* **Your task**:
Go through the records and show each line where the word "input" occurs.

* **Saved data entries**:

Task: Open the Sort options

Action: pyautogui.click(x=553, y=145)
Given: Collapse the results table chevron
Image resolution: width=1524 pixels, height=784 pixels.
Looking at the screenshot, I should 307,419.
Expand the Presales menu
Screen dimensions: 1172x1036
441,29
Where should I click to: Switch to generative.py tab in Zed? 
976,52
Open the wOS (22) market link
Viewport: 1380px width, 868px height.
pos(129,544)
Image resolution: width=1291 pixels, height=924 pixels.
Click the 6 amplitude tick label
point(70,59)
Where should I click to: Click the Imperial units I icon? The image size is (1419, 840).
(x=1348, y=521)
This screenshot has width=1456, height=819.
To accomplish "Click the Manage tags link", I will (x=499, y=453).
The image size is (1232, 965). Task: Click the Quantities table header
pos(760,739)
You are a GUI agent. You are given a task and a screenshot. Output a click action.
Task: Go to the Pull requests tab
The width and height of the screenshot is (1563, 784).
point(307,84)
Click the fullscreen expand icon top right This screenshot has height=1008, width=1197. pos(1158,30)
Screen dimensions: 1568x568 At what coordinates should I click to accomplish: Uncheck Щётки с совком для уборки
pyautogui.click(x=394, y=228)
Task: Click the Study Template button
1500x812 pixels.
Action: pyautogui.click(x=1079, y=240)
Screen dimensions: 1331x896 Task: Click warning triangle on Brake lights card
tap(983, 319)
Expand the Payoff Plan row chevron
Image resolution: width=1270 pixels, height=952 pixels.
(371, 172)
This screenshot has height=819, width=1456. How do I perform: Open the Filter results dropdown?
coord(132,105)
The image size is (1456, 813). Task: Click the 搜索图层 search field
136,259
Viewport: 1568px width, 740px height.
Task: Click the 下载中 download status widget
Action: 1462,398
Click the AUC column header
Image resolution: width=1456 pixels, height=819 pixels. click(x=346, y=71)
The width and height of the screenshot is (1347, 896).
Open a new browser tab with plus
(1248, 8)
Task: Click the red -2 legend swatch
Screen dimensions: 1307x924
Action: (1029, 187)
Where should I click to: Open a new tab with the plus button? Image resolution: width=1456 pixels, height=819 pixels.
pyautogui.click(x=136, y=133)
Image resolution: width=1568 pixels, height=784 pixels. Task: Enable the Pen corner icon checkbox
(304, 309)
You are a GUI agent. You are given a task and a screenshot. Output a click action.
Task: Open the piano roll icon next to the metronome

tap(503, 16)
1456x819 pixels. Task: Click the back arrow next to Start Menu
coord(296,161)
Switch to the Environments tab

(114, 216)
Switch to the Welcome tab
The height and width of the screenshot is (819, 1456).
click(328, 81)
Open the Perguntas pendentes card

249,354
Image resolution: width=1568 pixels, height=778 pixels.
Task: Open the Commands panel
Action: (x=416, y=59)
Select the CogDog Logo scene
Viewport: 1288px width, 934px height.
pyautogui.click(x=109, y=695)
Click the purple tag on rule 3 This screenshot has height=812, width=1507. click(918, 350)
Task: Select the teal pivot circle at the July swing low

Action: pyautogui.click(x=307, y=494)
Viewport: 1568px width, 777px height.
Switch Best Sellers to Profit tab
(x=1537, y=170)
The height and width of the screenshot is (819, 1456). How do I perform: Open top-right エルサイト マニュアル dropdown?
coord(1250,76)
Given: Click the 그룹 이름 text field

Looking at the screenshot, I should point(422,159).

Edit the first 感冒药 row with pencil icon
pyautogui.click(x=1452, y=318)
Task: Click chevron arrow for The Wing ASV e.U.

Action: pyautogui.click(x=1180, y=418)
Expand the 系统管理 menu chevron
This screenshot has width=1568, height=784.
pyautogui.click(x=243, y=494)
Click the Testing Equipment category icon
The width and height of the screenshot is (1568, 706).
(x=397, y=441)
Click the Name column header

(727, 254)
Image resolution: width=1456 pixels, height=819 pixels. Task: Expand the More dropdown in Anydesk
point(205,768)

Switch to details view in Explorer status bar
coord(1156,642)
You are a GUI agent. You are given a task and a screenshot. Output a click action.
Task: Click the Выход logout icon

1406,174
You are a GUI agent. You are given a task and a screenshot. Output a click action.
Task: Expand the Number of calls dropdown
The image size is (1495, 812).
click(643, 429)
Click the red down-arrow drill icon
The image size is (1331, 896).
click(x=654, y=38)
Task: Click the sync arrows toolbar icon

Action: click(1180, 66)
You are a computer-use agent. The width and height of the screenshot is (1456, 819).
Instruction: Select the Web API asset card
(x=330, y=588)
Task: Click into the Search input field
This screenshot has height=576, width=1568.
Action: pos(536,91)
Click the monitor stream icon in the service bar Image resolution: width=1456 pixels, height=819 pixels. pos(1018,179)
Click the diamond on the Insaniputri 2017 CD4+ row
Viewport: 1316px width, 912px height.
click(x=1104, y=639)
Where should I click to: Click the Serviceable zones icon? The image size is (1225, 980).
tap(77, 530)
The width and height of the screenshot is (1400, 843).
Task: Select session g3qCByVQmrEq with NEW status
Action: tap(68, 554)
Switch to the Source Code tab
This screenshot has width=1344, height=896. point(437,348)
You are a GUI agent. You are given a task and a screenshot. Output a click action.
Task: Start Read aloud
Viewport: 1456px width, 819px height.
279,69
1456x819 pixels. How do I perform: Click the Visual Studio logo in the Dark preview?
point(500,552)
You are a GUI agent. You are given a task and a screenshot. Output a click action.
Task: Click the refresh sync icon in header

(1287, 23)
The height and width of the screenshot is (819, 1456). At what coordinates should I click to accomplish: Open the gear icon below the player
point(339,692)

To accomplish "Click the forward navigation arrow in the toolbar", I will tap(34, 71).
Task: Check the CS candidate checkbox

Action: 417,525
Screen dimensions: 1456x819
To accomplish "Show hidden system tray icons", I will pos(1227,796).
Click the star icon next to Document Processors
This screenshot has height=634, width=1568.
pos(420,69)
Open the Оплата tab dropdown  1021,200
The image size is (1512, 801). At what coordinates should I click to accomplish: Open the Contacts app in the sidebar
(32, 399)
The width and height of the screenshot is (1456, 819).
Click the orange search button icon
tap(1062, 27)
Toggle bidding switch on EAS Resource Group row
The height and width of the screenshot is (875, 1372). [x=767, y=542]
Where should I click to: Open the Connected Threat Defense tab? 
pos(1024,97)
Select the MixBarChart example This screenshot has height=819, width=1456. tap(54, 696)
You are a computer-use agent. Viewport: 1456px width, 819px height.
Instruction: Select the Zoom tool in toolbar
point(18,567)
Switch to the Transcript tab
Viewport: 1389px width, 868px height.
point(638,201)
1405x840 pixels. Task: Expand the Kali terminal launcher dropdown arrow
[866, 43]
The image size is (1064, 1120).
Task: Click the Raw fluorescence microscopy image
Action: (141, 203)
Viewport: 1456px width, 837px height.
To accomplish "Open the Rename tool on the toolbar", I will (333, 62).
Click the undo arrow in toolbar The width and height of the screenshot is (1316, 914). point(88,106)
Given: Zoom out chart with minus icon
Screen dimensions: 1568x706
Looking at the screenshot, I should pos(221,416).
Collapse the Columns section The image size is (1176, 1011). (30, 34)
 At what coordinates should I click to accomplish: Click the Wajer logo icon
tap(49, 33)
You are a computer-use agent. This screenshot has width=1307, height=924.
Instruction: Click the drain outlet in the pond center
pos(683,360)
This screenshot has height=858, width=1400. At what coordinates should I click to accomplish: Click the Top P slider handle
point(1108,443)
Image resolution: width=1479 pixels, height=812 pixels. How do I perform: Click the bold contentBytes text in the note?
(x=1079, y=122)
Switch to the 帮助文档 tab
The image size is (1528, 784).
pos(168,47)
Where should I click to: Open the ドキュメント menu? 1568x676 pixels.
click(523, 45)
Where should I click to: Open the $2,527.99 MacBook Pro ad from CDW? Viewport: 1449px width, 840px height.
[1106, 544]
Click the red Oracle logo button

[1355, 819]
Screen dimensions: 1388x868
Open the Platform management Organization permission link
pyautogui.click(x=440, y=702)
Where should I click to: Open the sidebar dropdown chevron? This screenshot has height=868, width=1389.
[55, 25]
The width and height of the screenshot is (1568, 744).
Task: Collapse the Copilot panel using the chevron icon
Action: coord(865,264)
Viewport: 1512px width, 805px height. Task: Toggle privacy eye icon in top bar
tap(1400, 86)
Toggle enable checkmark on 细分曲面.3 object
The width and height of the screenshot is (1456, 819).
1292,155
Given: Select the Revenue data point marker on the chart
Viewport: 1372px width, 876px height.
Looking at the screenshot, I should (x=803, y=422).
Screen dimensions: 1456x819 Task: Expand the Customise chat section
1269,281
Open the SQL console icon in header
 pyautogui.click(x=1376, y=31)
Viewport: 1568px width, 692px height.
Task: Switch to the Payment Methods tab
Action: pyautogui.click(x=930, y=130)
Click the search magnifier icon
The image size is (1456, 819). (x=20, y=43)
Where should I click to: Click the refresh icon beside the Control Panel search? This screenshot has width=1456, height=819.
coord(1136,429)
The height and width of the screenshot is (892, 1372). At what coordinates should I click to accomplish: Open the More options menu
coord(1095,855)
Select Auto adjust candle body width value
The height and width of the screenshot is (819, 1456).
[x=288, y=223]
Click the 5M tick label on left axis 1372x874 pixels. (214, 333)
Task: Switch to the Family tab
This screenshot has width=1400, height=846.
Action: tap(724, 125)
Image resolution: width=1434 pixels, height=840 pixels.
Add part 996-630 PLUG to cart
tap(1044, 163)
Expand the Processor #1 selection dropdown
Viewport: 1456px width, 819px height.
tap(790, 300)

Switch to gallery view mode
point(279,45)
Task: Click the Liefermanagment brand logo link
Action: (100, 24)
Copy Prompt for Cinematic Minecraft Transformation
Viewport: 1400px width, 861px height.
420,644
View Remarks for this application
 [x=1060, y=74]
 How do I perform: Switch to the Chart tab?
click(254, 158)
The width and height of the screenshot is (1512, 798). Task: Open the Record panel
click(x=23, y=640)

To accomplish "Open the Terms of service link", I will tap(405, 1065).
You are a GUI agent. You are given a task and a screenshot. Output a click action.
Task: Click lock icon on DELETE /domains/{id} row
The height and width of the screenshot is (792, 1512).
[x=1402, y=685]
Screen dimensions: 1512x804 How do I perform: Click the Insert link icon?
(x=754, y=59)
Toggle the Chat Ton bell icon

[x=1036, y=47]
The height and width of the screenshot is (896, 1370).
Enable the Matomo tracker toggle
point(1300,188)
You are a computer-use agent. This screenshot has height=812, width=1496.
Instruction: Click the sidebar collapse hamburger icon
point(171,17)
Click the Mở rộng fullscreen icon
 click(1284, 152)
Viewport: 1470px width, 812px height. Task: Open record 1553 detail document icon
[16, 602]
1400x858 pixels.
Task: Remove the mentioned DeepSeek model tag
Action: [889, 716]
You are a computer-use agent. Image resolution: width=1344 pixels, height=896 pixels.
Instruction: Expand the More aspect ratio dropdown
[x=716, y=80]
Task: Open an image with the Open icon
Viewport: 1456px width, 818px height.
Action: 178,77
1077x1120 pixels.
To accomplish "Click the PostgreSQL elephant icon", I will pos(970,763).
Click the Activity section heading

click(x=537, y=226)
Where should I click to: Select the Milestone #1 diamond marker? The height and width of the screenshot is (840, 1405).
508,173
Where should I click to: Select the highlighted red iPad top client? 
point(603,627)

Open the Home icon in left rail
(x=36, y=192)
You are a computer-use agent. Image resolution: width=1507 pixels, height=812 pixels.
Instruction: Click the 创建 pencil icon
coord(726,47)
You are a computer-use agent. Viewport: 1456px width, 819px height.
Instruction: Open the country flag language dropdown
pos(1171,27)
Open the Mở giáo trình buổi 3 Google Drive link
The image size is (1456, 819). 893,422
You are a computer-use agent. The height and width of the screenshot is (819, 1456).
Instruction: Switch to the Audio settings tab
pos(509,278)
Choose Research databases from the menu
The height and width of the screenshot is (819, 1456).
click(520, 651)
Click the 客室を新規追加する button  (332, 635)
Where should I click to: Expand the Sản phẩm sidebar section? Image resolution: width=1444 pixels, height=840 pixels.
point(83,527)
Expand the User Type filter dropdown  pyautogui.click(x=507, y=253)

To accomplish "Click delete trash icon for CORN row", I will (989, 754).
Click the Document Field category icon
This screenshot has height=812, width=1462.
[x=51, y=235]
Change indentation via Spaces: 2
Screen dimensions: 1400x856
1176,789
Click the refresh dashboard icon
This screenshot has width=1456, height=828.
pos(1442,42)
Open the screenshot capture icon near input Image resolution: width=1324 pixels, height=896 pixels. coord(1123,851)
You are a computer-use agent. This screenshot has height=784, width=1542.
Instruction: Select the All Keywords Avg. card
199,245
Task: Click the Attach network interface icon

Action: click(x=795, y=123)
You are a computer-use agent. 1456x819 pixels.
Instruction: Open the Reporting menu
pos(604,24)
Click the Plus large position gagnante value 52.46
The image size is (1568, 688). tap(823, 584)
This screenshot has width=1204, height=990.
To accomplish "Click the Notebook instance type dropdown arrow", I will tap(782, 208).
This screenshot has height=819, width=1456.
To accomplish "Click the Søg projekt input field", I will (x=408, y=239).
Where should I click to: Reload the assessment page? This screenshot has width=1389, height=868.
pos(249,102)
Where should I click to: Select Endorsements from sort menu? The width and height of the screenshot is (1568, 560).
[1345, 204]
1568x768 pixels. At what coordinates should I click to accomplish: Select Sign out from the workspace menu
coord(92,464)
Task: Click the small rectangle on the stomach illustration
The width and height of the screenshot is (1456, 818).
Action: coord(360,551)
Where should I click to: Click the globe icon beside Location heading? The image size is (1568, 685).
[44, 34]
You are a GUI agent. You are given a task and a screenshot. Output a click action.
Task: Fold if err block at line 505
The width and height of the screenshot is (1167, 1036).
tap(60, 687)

* **Result below**:
Task: Click into the Search input field
Open the screenshot capture icon near input Image resolution: width=1324 pixels, height=896 pixels. coord(1123,851)
To accomplish "Click the Søg projekt input field", I will (x=408, y=239).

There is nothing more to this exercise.